■ **Aim of the task**
Beginning at the line with "This screenshot has" in the records below, return each line up to and including the last, exactly as it stands, but not the pictures.

■ **Data supplied**
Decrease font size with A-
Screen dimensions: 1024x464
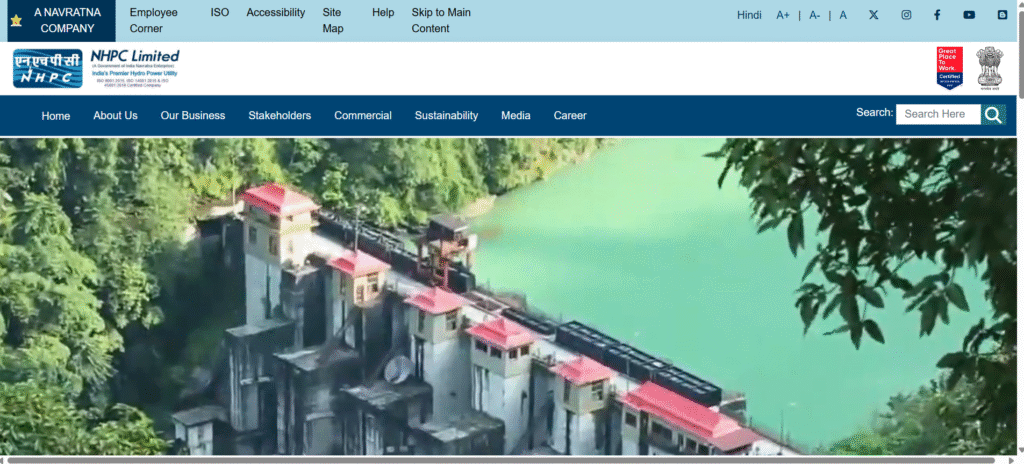814,15
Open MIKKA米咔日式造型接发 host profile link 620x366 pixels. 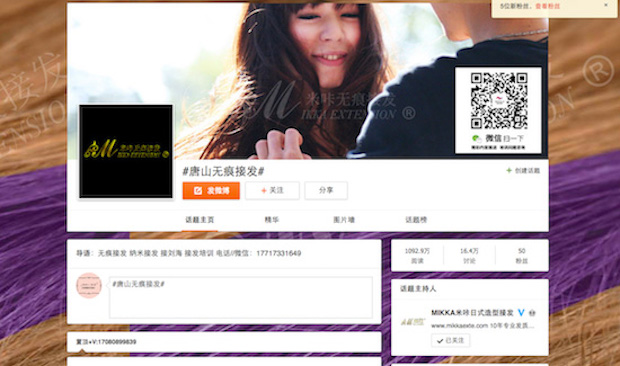472,313
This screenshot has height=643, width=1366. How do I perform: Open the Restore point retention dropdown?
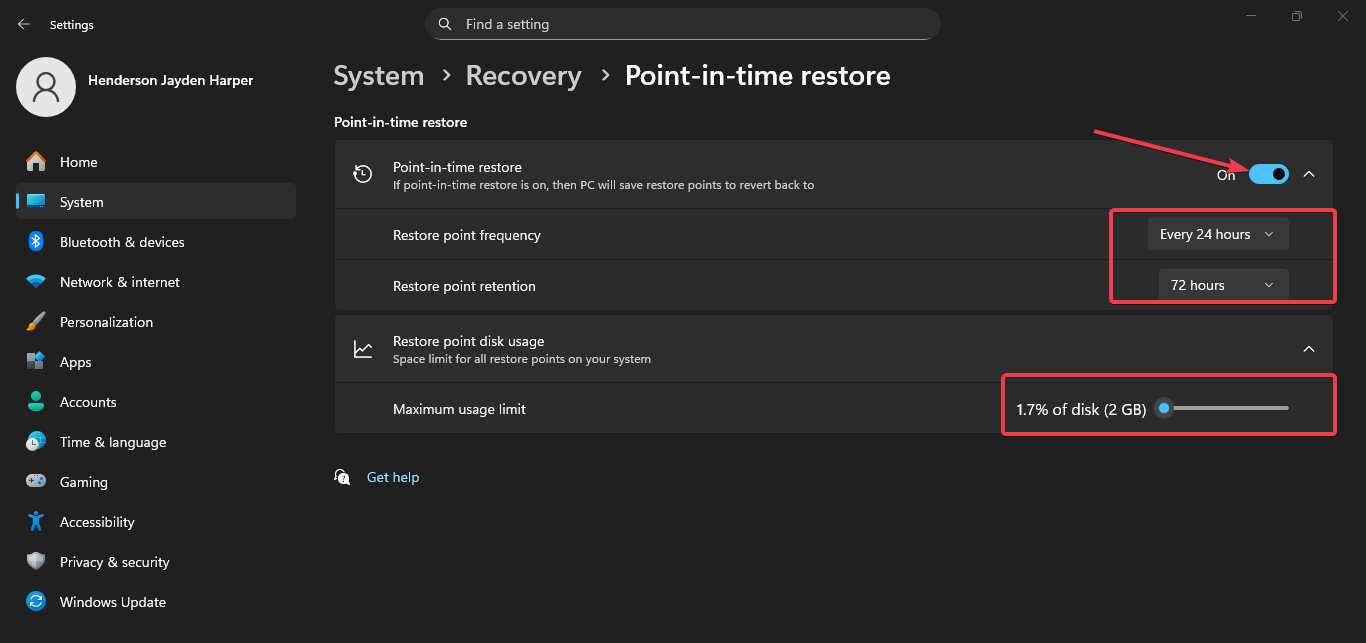(x=1222, y=285)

■ **Your response**
This screenshot has height=643, width=1366. How do I perform: Open the Restore point retention dropdown?
(x=1222, y=285)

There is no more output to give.